On 18 May 1964 the "new" destroyer, now equipped with ASROC and DASH, left the shipyard and steamed for her new homeport, Newport, R.I. After training along the Atlantic coast and in the Caribbean, the destroyer deployed on 27 November 1964 for operations with the 6th Fleet and the Middle East Force. Operating primarily in the Red Sea and in the Indian Ocean, Richard E. Kraus added merchant ship assistance and good will visits to East African ports to her destroyer duties. Returning to Newport on 13 March 1965, Kraus conducted ASW exercises and was part of the Gemini 6 Recovery Force, serving on station off western Africa until that mission was canceled.

===1966-1976===
Deploying to WestPac in early 1966, Richard E. Kraus operated off Vietnam with Task Group 77.7 (TG 77.7) in the Tonkin Gulf, with TG 77.6 on "Yankee" and "Dixie" Stations, and provided gunfire support off South Vietnam until steaming home by way of the Suez Canal, arriving at Newport on 17 August 1966. She operated off the Atlantic coast and in the Caribbean until May 1967 when she deployed to the Mediterranean. During the 6-day Arab-Israeli War, she operated out of Suda Bay, Crete. Back at Newport in late September, she assisted in extinguishing a fire in the after engine room of in November.

Through the remainder of 1967 Richard E. Kraus operated off the Atlantic coast. 16 Feb 1968 entered Boston Naval Shipyard for an overhaul and updating of sonar. Upon completion 23 June Homeport transferred to Charleston, S.C. July through September performed post-overhaul exercises in Guantanamo.

In November 1969 Kraus departed for the Indian Ocean, crossing the Equator 09 Nov stopping at Recife, Brazil before sailing across to Africa, she rounded the Cape of Good Hope and entered the Indian Ocean visiting Red Sea and Persian Gulf ports where she remained until returning to Charleston in April.

Richard E. Kraus operated off the east coast of the United States through July 1970, visiting Cape Kennedy, Norfolk, where she joined the NATO fleet STANAVFORLANT before hitting New York City and the city of Montreal in Canada. She transited the St. Lawrence Seaway on 28 July en route to Europe via Nova Scotia, Newfoundland and Iceland.
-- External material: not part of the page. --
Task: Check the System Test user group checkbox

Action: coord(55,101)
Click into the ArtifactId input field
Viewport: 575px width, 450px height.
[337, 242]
She cruised the North Sea area until 10 December, visiting Scotland, Denmark, Norway, the Netherlands, and Belgium. She arrived at Charleston, S.C., on 19 December, after short stops at Ponta Delgada in the Azores and Bermuda, B.C.C. Kraus remained in the Charleston area through September 1971, undergoing regular overhaul and post-overhaul tests and exercises. On the 23rd, she steamed out of Charleston, headed for the Indian Ocean. After stopping at Puerto Rico; Recife, Brazil; Luanda, Angola; and Lourenço Marques, Mozambique, she arrived at Majunga, Madagascar, on 30 October and was officially transferred to COMIDEASTFOR.

Richard E. Kraus remained with COMIDEASTFOR, circuiting the Indian Ocean, until 12 February 1972. On her way home, she visited several ports in Africa and arrived in Charleston on 11 March, where she immediately went into a 30-day stand down period. After six months of operations out of Charleston, she embarked on 1 November upon another major deployment, this time with the 7th Fleet in the western Pacific. Stopping at Guantanamo Bay, Cuba, Rodman in the Panama Canal Zone; Pearl Harbor, Hawaii; and Midway Island, she made Yokosuka, Japan, on 29 November. She cruised with the Seventh Fleet, often just off the coast of Vietnam, through March 1973. At that time Kraus was ordered back to Charleston and operations in the Atlantic and Caribbean.

== ROKS Gwangju (DD-921) ==
The destroyer remained in service until decommissioned on 1 July 1976, struck from the U.S. Naval Vessel Register the same day and officially transferred to the Republic of Korea through the Security Assistance Program on 23 February 1977. The warship served as ROKS Gwangju (DD-921) in the South Korean navy until retired on 29 December 2000.

== Awards ==
Richard E. Kraus received two battle stars for Vietnam War service.